Run from your Pi-hole machine, what's the output of:
sudo pihole-FTL dhcp-discover
Is your router making those requests on behalf of a client, i.e. is it configured to use Pi-hole as upstream?
Yes
* Received 316 bytes from eth0:192.168.1.10
Offered IP address: 192.168.1.79
Server IP address: 192.168.1.10
Relay-agent IP address: N/A
BOOTP server: (empty)
BOOTP file: (empty)
DHCP options:
Message type: DHCPOFFER (2)
server-identifier: 192.168.1.10
lease-time: 86400 ( 1d )
renewal-time: 43200 ( 12h )
rebinding-time: 75600 ( 21h )
netmask: 255.255.255.0
broadcast: 192.168.1.255
dns-server: 192.168.1.10
domain-name: "myrouter.net"
hostname: "Pi-Hole"
wpad-server: "\n"
router: 192.168.1.10
--- end of options ---
True. I am investigating and will uninstall. It's just that I was hoping there would be a straight forward solution.
Are you able to configure your router to distribute Pi-hole's IP as local DNS server via DHCP, instead of its own?

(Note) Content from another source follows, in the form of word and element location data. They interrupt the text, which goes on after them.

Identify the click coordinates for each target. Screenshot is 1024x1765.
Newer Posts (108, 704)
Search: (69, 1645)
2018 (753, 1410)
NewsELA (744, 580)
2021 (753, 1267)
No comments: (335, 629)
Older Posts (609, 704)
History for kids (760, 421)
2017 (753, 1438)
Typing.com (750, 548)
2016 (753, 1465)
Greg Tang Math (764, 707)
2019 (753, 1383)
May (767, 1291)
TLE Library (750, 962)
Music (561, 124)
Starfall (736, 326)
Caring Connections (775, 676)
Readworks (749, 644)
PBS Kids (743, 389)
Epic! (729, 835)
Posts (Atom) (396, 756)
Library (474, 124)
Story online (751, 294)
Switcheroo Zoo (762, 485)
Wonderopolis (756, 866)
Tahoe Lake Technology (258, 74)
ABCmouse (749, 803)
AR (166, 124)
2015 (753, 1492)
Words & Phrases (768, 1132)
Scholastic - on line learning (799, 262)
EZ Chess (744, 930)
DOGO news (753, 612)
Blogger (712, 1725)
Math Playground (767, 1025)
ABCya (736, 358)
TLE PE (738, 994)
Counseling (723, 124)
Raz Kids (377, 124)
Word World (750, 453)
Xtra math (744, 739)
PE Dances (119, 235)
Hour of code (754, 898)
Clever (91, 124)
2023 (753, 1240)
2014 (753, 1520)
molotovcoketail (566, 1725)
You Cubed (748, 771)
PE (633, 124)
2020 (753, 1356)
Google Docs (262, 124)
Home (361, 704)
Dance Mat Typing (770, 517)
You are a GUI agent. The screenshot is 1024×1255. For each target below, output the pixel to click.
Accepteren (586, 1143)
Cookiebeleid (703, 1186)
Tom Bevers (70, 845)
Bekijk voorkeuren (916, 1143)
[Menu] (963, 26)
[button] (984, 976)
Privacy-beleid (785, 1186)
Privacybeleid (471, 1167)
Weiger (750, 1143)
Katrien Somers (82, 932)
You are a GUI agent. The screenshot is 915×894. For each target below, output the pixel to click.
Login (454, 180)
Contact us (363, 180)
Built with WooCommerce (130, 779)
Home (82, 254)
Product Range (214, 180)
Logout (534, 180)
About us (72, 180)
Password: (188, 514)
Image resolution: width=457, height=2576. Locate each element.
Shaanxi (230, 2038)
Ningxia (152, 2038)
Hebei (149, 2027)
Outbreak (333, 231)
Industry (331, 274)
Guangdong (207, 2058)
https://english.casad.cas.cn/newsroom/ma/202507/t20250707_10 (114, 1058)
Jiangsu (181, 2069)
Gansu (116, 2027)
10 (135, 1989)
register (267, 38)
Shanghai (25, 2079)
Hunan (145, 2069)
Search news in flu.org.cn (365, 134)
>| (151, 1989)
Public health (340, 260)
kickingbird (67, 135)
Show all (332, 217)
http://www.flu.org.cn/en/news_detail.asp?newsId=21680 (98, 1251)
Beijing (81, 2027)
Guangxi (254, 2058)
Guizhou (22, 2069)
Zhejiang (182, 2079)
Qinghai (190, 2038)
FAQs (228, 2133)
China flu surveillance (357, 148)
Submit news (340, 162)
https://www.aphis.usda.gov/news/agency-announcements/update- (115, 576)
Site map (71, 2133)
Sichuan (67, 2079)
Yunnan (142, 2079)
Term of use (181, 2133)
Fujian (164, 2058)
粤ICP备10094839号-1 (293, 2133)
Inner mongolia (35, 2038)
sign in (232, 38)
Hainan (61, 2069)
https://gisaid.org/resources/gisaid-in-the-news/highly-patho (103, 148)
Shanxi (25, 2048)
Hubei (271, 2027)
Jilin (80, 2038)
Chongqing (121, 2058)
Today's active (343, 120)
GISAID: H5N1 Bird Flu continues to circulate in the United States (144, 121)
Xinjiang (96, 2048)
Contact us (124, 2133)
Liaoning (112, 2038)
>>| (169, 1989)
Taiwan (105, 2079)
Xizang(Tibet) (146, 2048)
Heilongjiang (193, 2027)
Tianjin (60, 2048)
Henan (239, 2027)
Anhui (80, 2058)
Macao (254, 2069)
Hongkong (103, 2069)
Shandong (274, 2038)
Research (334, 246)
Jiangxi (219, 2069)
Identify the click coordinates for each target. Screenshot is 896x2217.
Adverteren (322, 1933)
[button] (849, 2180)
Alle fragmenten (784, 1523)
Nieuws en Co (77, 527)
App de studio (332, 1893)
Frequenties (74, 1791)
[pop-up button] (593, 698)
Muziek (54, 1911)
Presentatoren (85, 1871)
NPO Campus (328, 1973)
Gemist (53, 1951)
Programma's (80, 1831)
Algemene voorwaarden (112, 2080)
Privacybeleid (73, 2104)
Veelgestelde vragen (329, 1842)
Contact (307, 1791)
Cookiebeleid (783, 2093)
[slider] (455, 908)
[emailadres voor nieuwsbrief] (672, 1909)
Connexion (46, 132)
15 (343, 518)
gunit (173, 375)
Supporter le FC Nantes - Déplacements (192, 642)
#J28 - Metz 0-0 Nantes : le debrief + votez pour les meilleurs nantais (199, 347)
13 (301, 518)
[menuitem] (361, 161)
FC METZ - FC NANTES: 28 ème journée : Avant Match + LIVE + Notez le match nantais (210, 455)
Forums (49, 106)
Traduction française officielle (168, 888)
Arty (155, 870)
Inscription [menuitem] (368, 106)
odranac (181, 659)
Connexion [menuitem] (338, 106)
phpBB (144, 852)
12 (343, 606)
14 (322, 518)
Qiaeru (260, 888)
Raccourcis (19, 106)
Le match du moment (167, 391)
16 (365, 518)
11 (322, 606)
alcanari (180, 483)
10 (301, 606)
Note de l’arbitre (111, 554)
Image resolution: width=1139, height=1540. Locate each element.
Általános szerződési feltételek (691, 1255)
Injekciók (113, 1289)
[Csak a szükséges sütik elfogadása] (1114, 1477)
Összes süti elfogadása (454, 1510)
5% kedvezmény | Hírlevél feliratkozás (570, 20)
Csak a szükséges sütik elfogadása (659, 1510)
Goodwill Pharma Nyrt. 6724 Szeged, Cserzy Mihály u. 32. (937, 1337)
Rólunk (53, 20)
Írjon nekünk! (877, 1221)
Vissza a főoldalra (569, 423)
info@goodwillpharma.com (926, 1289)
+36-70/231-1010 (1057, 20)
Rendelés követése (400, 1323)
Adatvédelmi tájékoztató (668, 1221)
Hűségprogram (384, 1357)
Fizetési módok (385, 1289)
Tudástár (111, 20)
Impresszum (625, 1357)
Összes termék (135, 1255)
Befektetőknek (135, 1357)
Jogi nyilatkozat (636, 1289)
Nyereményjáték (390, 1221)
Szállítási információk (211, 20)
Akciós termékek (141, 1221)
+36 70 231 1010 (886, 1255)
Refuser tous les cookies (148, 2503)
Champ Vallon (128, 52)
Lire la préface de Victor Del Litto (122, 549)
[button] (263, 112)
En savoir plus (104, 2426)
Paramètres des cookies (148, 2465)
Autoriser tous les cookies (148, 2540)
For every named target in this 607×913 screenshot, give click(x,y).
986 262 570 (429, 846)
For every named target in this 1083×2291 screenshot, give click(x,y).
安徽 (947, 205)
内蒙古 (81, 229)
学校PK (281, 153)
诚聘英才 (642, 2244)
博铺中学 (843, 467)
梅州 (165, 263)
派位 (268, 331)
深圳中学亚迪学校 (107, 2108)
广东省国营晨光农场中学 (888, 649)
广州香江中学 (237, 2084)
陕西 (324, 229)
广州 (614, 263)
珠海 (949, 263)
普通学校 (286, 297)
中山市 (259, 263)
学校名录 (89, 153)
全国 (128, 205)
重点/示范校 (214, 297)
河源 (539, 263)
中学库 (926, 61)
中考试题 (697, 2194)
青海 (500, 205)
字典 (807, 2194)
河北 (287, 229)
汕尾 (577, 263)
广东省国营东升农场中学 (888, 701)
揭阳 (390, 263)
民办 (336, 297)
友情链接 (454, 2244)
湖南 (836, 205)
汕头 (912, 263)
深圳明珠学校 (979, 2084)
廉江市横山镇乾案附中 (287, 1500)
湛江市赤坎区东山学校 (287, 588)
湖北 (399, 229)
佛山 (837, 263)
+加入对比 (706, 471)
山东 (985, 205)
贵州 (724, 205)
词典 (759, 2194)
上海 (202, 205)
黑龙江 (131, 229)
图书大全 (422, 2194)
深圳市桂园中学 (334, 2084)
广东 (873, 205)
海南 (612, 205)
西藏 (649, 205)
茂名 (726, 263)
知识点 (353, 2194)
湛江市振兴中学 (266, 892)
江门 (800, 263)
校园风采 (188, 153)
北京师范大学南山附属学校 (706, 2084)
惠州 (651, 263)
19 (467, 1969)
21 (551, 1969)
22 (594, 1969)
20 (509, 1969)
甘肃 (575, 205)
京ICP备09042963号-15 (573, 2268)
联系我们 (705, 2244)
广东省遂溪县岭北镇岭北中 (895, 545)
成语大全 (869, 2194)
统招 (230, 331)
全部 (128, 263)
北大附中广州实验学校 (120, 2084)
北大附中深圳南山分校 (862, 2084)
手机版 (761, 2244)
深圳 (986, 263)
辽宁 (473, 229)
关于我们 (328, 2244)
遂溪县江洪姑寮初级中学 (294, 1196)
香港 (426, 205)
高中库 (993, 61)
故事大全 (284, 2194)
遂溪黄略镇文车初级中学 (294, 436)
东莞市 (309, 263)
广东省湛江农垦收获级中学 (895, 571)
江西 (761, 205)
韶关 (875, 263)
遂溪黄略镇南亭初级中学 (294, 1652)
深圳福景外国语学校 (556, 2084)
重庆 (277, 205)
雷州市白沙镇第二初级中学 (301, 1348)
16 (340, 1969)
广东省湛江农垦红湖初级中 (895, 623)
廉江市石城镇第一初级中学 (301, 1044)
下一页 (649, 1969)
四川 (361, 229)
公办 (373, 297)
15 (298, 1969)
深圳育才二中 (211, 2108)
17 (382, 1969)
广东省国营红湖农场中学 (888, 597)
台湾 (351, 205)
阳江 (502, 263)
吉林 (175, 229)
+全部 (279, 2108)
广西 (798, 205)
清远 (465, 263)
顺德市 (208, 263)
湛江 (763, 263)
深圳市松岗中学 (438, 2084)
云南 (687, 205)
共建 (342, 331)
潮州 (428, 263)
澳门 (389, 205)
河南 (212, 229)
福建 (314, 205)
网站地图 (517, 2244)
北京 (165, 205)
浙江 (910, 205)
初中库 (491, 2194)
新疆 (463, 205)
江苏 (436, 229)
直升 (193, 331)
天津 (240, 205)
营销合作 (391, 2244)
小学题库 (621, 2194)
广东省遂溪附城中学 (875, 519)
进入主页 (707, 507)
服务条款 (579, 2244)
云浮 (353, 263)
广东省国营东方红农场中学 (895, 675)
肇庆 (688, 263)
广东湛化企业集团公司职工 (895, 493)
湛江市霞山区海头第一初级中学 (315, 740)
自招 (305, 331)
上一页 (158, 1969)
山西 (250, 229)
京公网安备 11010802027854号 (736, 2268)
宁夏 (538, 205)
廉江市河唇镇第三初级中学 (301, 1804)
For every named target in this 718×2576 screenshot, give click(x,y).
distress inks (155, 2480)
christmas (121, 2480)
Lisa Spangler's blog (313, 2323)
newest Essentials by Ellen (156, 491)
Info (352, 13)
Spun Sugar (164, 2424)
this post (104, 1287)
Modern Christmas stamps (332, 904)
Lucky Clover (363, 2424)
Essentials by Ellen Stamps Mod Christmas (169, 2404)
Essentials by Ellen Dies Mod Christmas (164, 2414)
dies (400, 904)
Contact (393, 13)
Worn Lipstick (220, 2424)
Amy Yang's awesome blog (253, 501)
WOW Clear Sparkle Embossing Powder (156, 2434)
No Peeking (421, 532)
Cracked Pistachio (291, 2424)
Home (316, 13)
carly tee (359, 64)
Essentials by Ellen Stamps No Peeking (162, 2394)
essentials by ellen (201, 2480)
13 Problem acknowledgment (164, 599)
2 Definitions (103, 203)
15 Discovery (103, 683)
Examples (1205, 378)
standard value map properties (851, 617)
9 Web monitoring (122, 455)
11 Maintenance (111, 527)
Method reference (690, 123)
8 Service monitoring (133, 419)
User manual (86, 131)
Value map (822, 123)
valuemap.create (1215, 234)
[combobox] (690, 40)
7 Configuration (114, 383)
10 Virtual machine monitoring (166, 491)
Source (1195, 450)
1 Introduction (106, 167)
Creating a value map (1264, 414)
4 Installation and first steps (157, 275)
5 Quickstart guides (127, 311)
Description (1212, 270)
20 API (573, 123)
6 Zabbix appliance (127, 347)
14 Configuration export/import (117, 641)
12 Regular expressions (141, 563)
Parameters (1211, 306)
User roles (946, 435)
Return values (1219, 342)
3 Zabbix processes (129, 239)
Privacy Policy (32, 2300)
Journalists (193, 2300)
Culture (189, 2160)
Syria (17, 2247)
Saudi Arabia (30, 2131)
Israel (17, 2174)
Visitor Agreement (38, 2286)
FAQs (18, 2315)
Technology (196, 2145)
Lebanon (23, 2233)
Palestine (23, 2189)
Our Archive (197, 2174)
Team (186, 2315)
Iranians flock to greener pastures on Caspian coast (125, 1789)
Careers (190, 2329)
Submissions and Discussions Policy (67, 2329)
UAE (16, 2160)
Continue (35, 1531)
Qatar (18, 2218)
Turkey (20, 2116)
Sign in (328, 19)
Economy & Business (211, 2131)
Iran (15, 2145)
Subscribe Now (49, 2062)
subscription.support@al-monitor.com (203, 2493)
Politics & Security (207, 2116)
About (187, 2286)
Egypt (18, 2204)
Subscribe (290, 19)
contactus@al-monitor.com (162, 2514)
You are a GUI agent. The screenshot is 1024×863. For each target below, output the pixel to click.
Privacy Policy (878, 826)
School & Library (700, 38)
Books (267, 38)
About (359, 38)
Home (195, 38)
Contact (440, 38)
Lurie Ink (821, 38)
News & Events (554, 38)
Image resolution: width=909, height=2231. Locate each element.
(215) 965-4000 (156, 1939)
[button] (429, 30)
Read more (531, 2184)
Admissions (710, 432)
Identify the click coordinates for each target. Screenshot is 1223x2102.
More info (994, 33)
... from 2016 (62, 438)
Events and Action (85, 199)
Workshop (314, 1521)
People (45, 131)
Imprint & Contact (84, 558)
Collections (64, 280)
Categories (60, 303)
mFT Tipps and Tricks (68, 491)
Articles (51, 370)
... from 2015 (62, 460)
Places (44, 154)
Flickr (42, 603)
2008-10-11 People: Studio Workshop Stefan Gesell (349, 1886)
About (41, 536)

If you can't, you could consider to turn of your router's DHCP server altogether in favour of enabling Pi-hole's DHCP server.
Either way, that would make it easier to identfy the client that is actually making those requests.
Thanks. Not sure I want to do that just yet.
This topic was automatically closed 21 days after the last reply. New replies are no longer allowed.